The durum wheat number might be the most bullish thing I’ve seen in a while from StatsCan. They think that Canadian production should touch 3.9 million tonnes, which is 72% lower than last year’s haul and 34% than the 5-year average of 5.9 million tonnes. The market was expecting around 5 million tonnes.
This confirms our rationale to get your wheat tested, be it durum or spring, and wait for opportunities after harvest. Yesterday, Garrett discussed some of the most important factors to know for your wheat.
The hotly-contested canola number has been pegged by Statistics Canada at 18.2 million tonnes for the 2017/18 crop. This is about 7.5% below last year’s crop but still nearly 5% above the 5-year average. Total harvested acres will hit 22.8 million but average yields of 32.2 bushels per acre in Saskathcewan and 38.7 in Alberta are contributing to the smaller crop. Again, a bullish opportunity here in canola to wait a bit.
Corn and soybean production in Canada will climb year-over-year to 13.65 and 7.74 million tonnes respectively. For soybeans, this is an incredible 32% jump from the 5-year average. It probably could’ve been a bigger crop if yields weren’t expected to drop 11% from last year to an average of 39.3 bushels per acre. For corn, average Canadian yields are expected to come in at 153.4 bushels per acre, down 3.3% from last year. Like in the US, the corn and soybean numbers are generally neutral-to-bearish for prices.
For barley and oats, the 2017 Canadian output should come in at 7.2 and 3.7 million tonnes. For barley, this is down 19% over last year and 15% from the 5-year average. The decline is a combo of harvested acres coming in at only 5.2 million acres but more because of yields dropping 14% year-over-year to a little more than 63 bushels per acre.

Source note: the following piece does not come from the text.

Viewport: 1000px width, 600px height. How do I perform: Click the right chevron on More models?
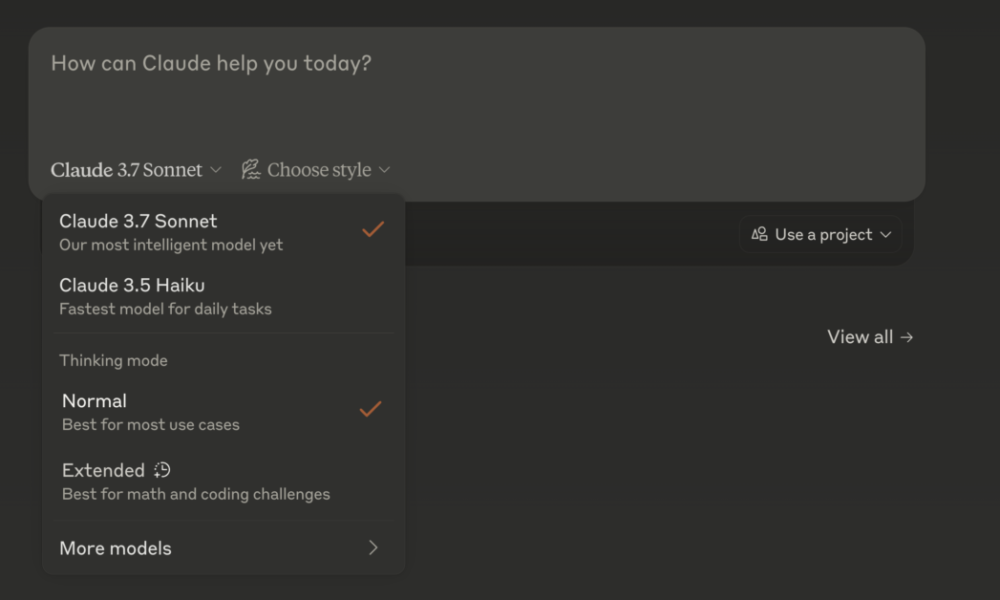373,547
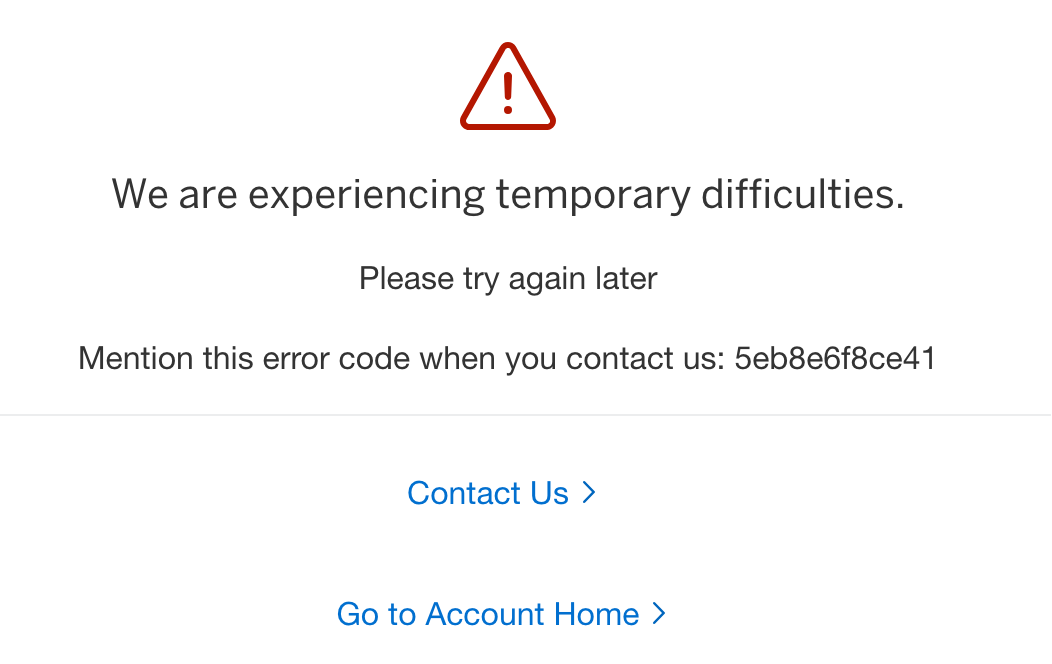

Harvest oats is up to 2.7 million tonnes with average yields very similar at 90 bushels per acre. For barley, this is bullish and again, it’s important to know your quality if you’re trying to push for malt (get it tested!). However, on oats, we think that the market is already pricing in the bigger crop.
Rounding out the StatsCan report, total flax production should only come in at 507,300 MT (-8.6% from last year, -30% from the 5-year average). The 2017 canaryseed harvest in the Great White North should touch 117,00 (about 16% lower than last year and the 5-year average) while fababean production should increase to 110,300 (+68.5%, +36%).
Lentil production hasn’t deviated from the 5-year average at 2.29 million tonnes but it is nearly 38% lower than last year’s crop. StatsCan says that total peas production in Canada will hit 3.79 million tonnes, again, barely a change from the 5-year average but about a third lower than last year.
For the smaller, less liquid crops, production numbers are mostly lower compared to last year. Triticale is the biggest loser at just 17,600 MT of production this year compared to last year’s 42,500 MT. Rye production is down nearly 40% from last year to 326,000 MT but that’s still 15% above the 5-year average. Mustard production is set to fall 86% from 2016 to 129,500 MT this year. That’s also 22% below the 5-year average.
The one bright spot in production is edible beans are up to 316,500 MT. This is 36% higher than last year’s production and 29% above the 5-year average.
Overall, we’d take this report as bullish and for many crops, it’s the beginning of better prices. The next question we’ll be answering is when to make your first sale in a bull market.
COMMODITY TRADING INVOLVES RISK AND MAY NOT BE SUITABLE FOR ALL RECIPIENTS OF THIS POST. Neither the information presented, nor any opinions expressed, constitutes a solicitation for the purchase or sale of any commodities. The thoughts expressed in this email and basic data from which they are derived are believed to be reliable, but cannot be guaranteed due to uncertainty about future events and complexities surrounding commodity markets. Those acting on the information are responsible for their own actions.